DÉMOCRATIE ET ÉDUCATION (1994)[19]
Ces conceptions n’allaient pas tarder à infiltrer les milieux universitaires. Dans son allocution devant l’Association américaine de science politique en 1934, William Shepard déclare que le gouvernement doit être entre les mains d’« une aristocratie de l’esprit et du pouvoir », et que « les éléments ignares, mal informés et antisociaux » ne doivent plus être autorisés à contrôler les élections. Vers 1933, Harold Lasswell, fondateur de la science politique moderne et pionnier de la communication, affirme dans l’Encyclopédie des sciences sociales que les techniques de propagande mises au point par les libéraux wilsoniens sont bien utiles pour garder le public sous contrôle. Lasswell voyait en Wilson le « grand généralissime sur le front de la propagande ». Dans ce domaine, en effet, les prouesses de Wilson pendant la Première Guerre mondiale avaient épaté Hitler (il en parle dans Mein Kampf)
DÉMOCRATIE ET ÉDUCATION (1994)[19]
Lasswell entendait perfectionner cette nouvelle technique de contrôle du public qu’était la propagande moderne. Ainsi, les membres intelligents de la communauté, les meneurs nés, pourraient dompter l’« animal » dont l’ignorance et la superstition risquaient de troubler l’ordre. Au diable les « dogmes démocratiques selon lesquels les hommes sont les meilleurs juges de leurs propres intérêts » ! Les meilleurs juges, ce sont évidemment les élites (les aristocrates de Jefferson) qui, pour le bien commun, doivent se donner les moyens d’imposer leur volonté.
DÉMOCRATIE ET ÉDUCATION (1994)[19]
Lippman et Lasswell représentent la branche la plus libérale, la plus progressiste, celle qui accorde au moins à l’« animal » un rôle de spectateur.
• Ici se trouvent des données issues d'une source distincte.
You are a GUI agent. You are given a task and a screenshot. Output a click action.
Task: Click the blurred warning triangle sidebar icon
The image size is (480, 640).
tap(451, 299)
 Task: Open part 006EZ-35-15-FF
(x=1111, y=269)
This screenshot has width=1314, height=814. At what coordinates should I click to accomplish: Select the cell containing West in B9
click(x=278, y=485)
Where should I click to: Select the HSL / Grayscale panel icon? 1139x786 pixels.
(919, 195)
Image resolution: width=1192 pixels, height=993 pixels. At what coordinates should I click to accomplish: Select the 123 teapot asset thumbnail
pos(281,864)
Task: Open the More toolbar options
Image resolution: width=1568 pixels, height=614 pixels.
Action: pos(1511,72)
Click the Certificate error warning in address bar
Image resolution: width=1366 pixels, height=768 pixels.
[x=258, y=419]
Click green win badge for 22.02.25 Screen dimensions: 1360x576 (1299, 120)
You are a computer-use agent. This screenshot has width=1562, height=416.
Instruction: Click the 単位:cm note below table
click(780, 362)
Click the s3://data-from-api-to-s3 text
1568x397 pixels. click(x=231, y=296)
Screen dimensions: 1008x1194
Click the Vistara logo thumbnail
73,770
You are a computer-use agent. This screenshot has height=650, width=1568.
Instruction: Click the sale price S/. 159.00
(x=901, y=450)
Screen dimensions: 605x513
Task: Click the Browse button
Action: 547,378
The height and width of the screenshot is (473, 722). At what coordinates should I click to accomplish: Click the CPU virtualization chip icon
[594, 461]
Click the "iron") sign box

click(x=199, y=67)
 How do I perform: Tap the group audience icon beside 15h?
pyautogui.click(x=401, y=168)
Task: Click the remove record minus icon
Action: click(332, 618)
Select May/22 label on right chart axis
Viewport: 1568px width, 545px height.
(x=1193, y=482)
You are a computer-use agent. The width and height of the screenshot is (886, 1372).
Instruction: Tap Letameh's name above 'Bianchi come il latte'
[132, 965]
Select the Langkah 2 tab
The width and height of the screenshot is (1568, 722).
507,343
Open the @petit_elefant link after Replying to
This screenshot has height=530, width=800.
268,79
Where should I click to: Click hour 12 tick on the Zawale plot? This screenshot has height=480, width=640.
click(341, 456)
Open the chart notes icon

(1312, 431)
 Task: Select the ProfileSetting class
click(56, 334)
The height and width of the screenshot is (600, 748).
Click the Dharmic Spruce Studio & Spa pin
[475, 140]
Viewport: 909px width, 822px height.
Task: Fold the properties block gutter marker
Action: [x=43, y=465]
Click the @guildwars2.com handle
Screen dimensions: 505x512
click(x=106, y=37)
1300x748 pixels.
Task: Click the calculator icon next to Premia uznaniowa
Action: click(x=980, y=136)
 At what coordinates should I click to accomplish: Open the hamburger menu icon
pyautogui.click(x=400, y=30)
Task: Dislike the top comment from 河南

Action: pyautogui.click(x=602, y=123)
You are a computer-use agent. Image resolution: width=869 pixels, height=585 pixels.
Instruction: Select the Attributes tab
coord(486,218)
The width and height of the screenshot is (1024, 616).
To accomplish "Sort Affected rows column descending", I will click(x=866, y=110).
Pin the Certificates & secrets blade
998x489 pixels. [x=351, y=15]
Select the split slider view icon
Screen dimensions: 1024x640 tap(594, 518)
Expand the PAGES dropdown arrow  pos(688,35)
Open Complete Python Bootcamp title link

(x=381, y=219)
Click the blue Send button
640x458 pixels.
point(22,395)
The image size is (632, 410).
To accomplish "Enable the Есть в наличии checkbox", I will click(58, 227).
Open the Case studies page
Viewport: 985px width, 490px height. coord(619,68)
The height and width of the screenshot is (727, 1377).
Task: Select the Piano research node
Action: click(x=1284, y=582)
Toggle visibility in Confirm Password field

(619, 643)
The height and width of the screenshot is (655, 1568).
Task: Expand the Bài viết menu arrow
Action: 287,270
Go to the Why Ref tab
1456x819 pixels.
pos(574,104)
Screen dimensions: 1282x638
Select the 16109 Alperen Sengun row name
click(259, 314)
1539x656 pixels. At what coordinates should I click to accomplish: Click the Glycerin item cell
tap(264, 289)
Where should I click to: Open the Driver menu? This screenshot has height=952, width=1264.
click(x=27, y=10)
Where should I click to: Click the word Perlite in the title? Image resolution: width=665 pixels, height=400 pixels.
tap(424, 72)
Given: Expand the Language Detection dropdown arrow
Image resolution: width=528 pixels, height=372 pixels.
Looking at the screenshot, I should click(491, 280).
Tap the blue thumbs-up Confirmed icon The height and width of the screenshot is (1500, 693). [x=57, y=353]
À l’autre bout du spectre réactionnaire se situent ceux que l’on désigne, par abus de langage, comme conservateurs. Les réactionnaires de l’ère Reagan, en effet, étaient d’avis que les masses ne devaient pas même jouer le rôle de spectateur. D’où leur fascination pour les opérations de terreur clandestines, qui n’étaient secrètes que pour le public américain. Ces opérations étaient conçues pour laisser le peuple dans le brouillard. Ils étaient également partisans de mesures inédites de censure et d’agitprop visant à assurer que l’État puissant et interventionniste qu’ils protégeaient servirait les intérêts des nantis et ne serait pas dérangé par la populace
DÉMOCRATIE ET ÉDUCATION (1994)[19]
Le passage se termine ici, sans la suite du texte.